Starting at the first line of the data, print every line up to and including the one with "Task: Tap the list number 1. marker", but no pictures.

(DATA FOR THIS TASK begins)

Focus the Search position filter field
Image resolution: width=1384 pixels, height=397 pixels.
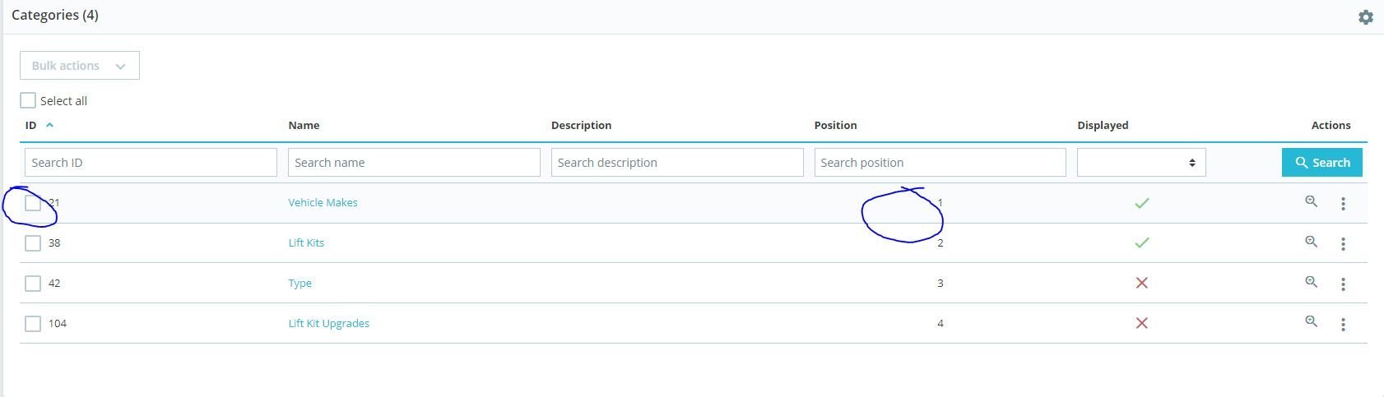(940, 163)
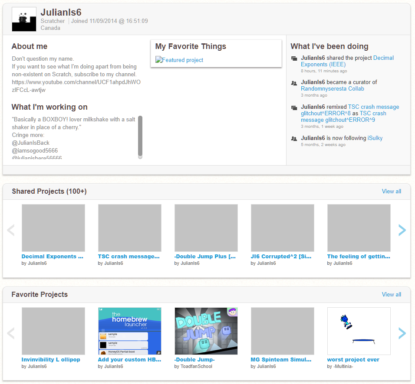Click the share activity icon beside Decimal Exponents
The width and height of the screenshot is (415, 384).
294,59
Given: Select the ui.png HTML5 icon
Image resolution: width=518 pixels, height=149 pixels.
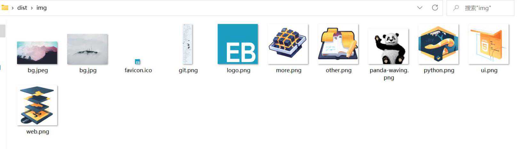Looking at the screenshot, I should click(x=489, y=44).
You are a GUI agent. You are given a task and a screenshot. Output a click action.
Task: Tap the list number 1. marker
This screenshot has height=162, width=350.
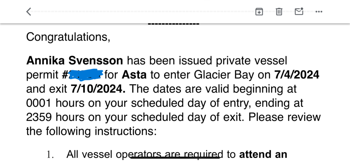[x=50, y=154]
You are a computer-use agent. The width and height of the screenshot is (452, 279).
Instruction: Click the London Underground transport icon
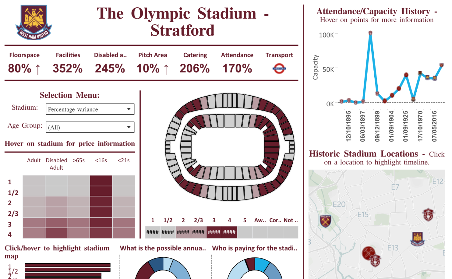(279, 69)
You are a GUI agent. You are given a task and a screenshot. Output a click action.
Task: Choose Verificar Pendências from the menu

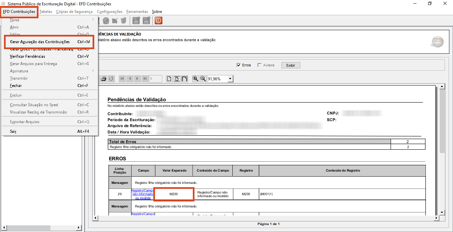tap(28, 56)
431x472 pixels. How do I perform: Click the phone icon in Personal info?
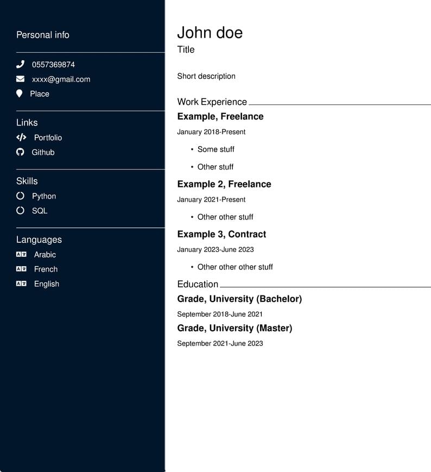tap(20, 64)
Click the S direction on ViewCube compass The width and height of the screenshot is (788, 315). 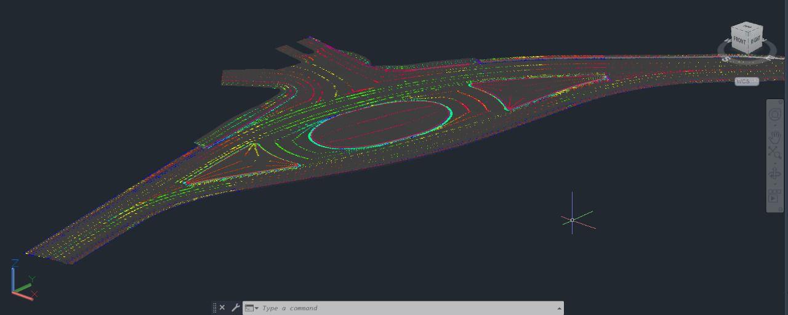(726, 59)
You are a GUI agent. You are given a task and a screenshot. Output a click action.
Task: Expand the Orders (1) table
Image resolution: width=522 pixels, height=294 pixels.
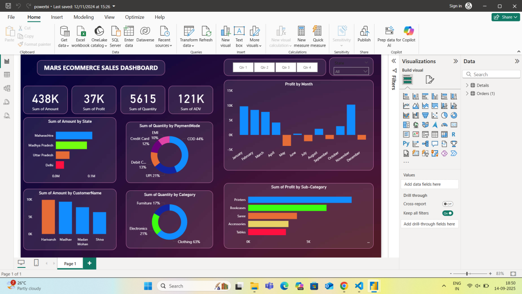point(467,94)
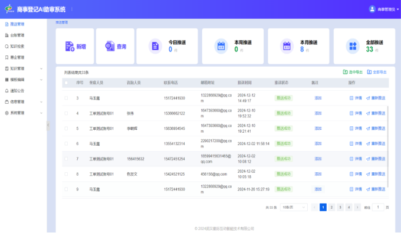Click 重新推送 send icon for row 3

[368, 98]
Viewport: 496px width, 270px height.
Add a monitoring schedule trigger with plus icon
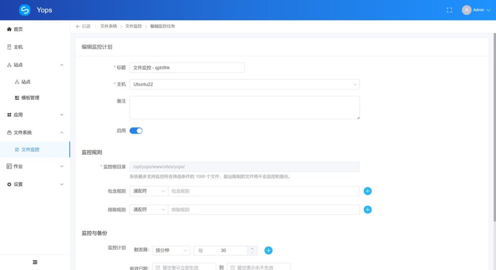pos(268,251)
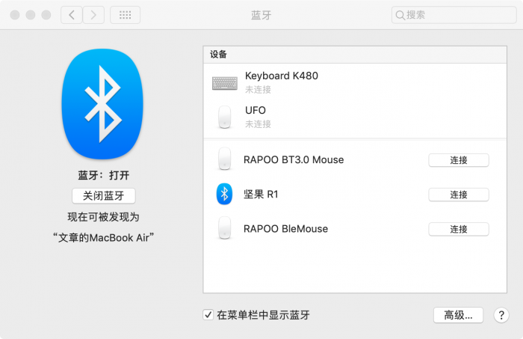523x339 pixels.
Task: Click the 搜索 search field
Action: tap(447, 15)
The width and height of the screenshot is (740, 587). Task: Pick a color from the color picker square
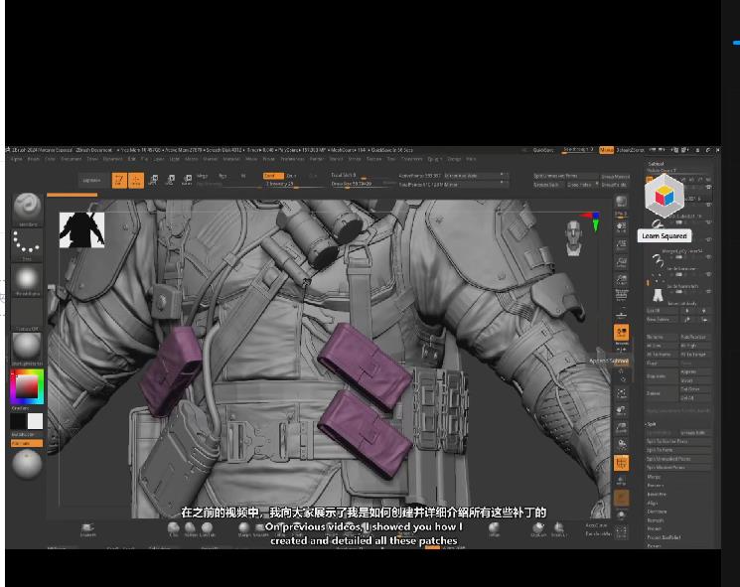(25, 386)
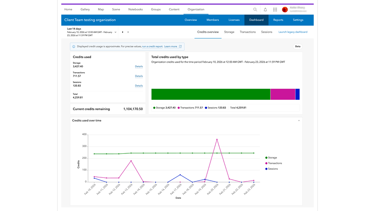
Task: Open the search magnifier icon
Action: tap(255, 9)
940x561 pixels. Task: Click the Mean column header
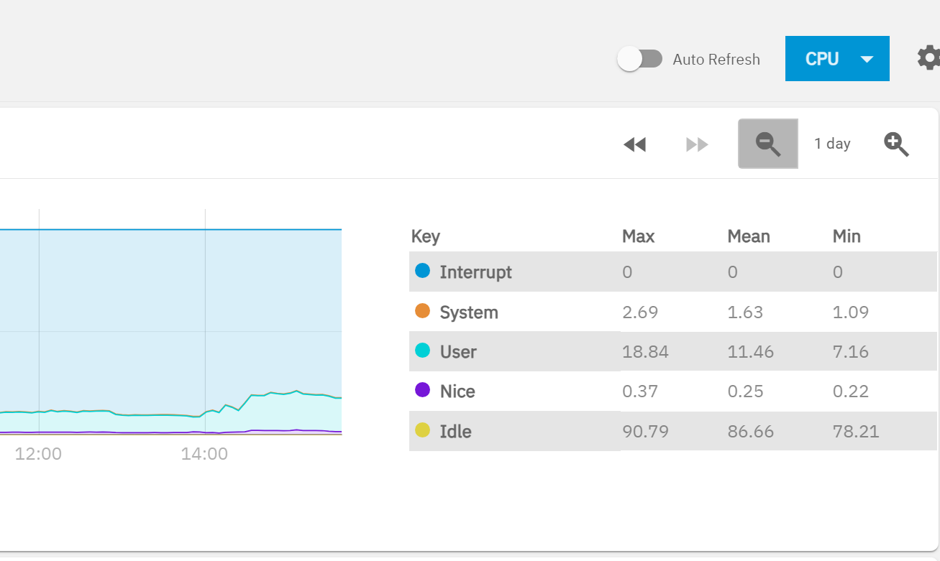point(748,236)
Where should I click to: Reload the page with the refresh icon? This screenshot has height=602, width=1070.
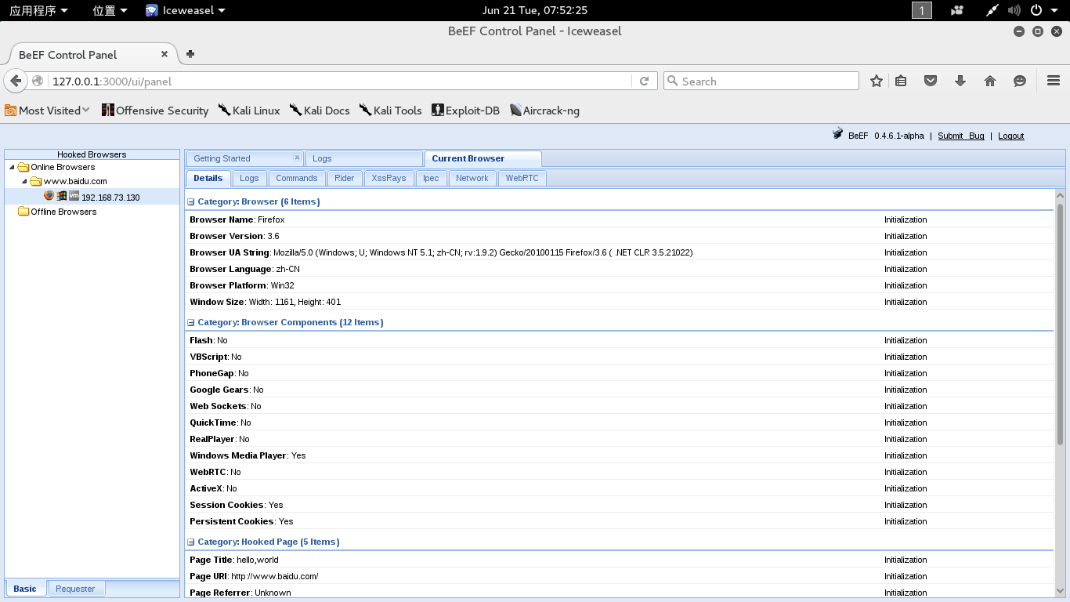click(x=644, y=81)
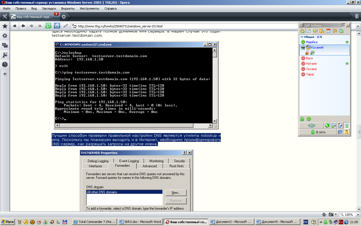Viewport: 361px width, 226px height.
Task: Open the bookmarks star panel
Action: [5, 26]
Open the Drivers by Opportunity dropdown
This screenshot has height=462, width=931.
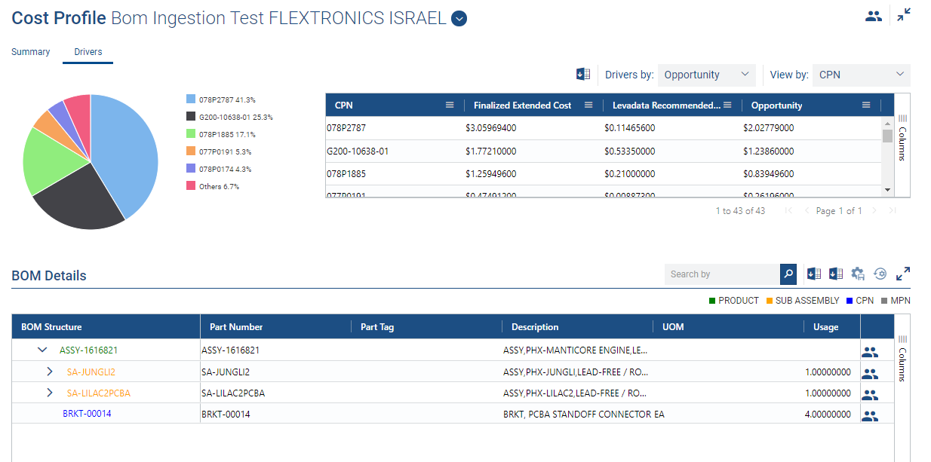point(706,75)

(DATA FOR THIS TASK ends)

• _TASK RESULT_
Focus the Search position filter field
Image resolution: width=1384 pixels, height=397 pixels.
(940, 163)
Click the share activity icon beside Decimal Exponents
The width and height of the screenshot is (415, 384).
294,59
Given: Select the ui.png HTML5 icon
Image resolution: width=518 pixels, height=149 pixels.
Looking at the screenshot, I should click(x=489, y=44).
You are a GUI agent. You are given a task and a screenshot. Output a click action.
Task: Tap the list number 1. marker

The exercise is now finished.